Recent Risk Alert from the SEC’s Division of Examinations

Recent Risk Alert from the SEC’s Division of Examinations

On July 21, 2021, the SEC’s Division of Examinations released a Risk Alert addressing their observations from examinations of investment advisers managing wrap fee programs. The SEC focused on this topic due to the growing amount of retail client assets participating in such programs.

Based on the Risk Alert, the SEC was specifically looking at the conflicts of interest for advisers and the risks to investors participating in such programs. Based on their examination of 100 advisers, the Risk Alert focuses on the following deficiencies noted with advisers serving as portfolio managers, sub-adviser or sponsors of wrap programs:

The most frequently cited deficiencies were related to: (1) compliance and oversight, including policies and procedures regarding the tracking and monitoring of the wrap fee programs; and (2) disclosures, including disclosures regarding conflicts, fees, and expenses. In some instances the staff questioned the appropriateness of recommendations of wrap fee programs for clients, particularly when the clients had no or low trading volume in their accounts.

Here is what the SEC highlighted as deficiencies:

  • Advisers did not monitor the trading activity in clients’ accounts or their monitoring activities were ineffective. (Any trading-away? Any undisclosed fees? Infrequent trading?)
  • Advisers did not have a reasonable basis to believe that the wrap fee programs were in the clients’ best interests. (SEC expects initial and on-going analysis of this.)
  • Inconsistent disclosures regarding the same topic in various documents. For example: The staff identified inconsistencies across advisers’ Part 2A of Form ADV (the firm brochure), sponsors’ Part 2A Appendix 1 of Form ADV (the wrap fee program brochure), advisory agreements, and other account documents and agreements for wrap fee clients.
  • Conflicts of interest which were not disclosed: For example, the advisers recommending wrap fee programs to their clients did not disclose that accounts with low trading volumes, high cash balances, or significant fixed income weightings may be able to receive similar services at a lower cost outside of a wrap fee program.
  • Compliance programs were weak and could be improved: citing advisers did not adopt policies and procedures to address the initial and on-going best interest reviews when recommending wrap fee programs. Risk inventories did not address managing client portfolios within wrap programs. (RISK MATRIX)

Does your firm manage client assets in one of these wrap fee programs, either as the sponsor, adviser, or sub-adviser? If so, then here is what the SEC wants advisers participating in wrap fee programs to do:

  • Conduct reviews of wrap fee programs – both initially and periodically thereafter – to assess whether the programs recommended to clients are in the best interests of clients, using information obtained directly from clients (e.g., through interviews, discussions, IPS and/or questionnaires).
  • Communicate with clients to educate them on the programs available, such as wrap and non-wrap  platforms.

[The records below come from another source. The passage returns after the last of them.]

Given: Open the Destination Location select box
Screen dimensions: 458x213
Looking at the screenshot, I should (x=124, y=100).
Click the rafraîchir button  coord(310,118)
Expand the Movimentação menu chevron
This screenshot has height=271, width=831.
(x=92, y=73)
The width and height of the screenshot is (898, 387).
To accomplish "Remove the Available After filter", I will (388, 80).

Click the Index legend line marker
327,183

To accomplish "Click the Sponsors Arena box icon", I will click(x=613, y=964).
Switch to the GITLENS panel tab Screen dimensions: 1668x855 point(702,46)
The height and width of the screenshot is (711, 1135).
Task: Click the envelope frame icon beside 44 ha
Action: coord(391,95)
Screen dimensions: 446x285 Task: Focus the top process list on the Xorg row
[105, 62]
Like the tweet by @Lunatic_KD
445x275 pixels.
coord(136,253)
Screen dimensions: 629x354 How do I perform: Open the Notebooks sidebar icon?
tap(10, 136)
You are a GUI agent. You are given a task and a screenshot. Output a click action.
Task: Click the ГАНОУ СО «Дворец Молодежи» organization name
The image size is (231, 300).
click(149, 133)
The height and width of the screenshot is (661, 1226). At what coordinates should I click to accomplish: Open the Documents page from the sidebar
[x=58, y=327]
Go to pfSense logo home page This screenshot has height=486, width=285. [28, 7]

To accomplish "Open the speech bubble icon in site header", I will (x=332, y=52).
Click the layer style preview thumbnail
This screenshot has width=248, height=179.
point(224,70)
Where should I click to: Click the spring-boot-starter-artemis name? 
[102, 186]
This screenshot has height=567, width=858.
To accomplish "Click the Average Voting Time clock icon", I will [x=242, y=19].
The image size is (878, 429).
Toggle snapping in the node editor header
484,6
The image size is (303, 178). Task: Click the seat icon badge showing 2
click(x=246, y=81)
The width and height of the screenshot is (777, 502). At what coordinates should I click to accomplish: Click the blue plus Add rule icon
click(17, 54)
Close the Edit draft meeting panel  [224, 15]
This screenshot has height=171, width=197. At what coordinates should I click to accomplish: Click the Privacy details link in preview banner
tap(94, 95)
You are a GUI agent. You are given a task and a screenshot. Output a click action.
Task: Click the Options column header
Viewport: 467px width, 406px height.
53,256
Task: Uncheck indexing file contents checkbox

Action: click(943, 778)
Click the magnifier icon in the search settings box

This should include the assessments of the fees, expenses, and other costs involved.
  • Provide clients with disclosures regarding the advisers’ conflicts of interest related to transactions executed within the wrap fee programs.
  • Make sure you address the topic of wrap fee programs in your risk matrix.

For those advisers managing or involved in these types of programs, now is the time to perform a thorough review of your policies, procedures and ADV disclosure.